According to a recent study of 2,000 U.S. employers, 91 percent say they plan to increase headcount due to automation and the rise of AI. Which is certainly good news for American workers and jobseekers. But there is a catch: You need to have the right skills in order to succeed in this changing labor climate. And those skills, say the employers surveyed, are these seven: communication, customer service, collaboration, problem-solving, organizational, leadership, and management.

In the below infographic, courtesy of ManpowerGroup, which conducted the survey, the aforementioned skills are listed in order of most highly valued to least highly valued. How hard they are to find in candidates is also quantified.

man group

As you can see, communication skills are both the most highly sought after by employers and the hardest to find. At a glance, you might think this means that IT and other technology professionals might not be among the most highly desired in the coming decade. However, this isn't the case at all. In fact, companies will increasingly want and need people with tech expertise who also have excellent communication skills. Here's more on this from the Manpower.

Communication skills are especially important in IT functions where people are increasingly working across teams leading digitization. IT is no longer a siloed, stand-alone department; today it’s a cross-functional, core element of business transformation. In turn, organizations value front-line workers who can communicate, problem-solve and understand new technology and systems that provide better client service and add value where customers want it most.

And so, the future of work belongs to the highly technical/highly communicative.
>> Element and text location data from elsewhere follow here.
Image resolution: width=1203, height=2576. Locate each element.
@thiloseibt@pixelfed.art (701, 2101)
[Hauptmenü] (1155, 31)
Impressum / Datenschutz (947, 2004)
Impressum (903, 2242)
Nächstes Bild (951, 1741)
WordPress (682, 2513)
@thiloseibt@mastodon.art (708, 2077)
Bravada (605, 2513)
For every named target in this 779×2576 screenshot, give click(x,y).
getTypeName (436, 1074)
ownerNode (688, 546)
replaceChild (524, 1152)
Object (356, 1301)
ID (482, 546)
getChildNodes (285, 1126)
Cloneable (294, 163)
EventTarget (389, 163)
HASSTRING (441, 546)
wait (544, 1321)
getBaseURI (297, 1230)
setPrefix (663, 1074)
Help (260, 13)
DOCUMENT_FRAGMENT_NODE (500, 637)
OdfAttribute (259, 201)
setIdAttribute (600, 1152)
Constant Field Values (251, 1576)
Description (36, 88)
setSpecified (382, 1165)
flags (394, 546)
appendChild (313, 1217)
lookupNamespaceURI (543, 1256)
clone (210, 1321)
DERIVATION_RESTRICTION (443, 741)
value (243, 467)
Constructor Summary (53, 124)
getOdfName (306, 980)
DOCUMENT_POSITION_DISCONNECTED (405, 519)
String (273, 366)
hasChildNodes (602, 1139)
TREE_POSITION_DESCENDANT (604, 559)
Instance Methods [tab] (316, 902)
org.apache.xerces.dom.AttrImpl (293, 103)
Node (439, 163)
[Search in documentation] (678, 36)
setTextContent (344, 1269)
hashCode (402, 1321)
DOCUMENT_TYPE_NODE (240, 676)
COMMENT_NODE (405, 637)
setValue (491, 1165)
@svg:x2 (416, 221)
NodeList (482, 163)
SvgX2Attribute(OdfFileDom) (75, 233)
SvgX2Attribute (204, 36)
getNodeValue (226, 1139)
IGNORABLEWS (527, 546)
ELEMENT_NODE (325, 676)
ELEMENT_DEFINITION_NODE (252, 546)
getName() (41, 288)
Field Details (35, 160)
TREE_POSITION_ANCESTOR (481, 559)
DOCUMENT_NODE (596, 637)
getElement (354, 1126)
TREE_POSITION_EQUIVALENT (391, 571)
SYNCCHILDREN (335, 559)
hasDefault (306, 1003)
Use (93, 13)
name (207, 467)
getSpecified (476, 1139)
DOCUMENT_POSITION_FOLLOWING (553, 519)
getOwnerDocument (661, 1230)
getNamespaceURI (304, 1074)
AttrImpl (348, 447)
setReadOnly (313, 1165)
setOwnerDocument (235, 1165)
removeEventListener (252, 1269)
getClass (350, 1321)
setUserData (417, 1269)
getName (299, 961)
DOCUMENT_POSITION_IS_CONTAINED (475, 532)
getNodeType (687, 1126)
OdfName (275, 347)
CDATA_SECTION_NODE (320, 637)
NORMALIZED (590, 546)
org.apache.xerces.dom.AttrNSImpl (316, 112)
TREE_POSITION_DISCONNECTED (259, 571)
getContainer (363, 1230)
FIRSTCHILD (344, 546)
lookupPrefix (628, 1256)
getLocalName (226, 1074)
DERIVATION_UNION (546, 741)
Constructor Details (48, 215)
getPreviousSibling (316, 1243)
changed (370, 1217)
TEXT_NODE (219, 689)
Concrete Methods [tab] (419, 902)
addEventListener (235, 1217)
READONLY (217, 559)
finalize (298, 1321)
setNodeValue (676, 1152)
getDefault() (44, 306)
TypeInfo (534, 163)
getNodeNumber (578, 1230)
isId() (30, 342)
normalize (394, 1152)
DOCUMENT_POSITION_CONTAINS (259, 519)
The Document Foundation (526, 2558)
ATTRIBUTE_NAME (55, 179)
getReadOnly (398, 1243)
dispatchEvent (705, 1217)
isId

These two skills were once seen as mutually exclusive. But not anymore. This means those who have the technological skills but not the communication skills better start brushing up. And a place to start, perhaps, is this organization, which can very quickly help you become a better public speaker, better story teller, better explainer, and allow you to feel comfortable in meetings and important one-on-ones. You can also do something even easier: ask for feedback. That is, ask family, friends, and coworkers if there's anything in the way that you communicate that's offputting or unclear. And then work on these blind spots.

Likewise, those who already have the communication skills but are behind the times when it comes to technological skills need to get with the latest programs. Coding classes, for example, are now widespread, offered throughout the country. In fact, online classes of all kinds that can help your career are now offered by top schools, and many classes are free. Another way to improve your technology skills and knowledge is to ask coworkers or friends in tech functions to teach you some basics and/or recommend programs and applications you could do some tutorials in.

A final note about the Manpower study: Many employers surveyed said they're looking for something called "learnability." Which means employment in the near future will be "less about what you already know and more about your capacity to learn." So, make sure to keep this in mind when you're crafting your job applications, updating your LinkedIn profile, and sitting in the interviewer's seat. That is, make sure, during your job search, to let hiring managers know that you're someone who enjoys learning, wants to learn, and can learn. Quickly.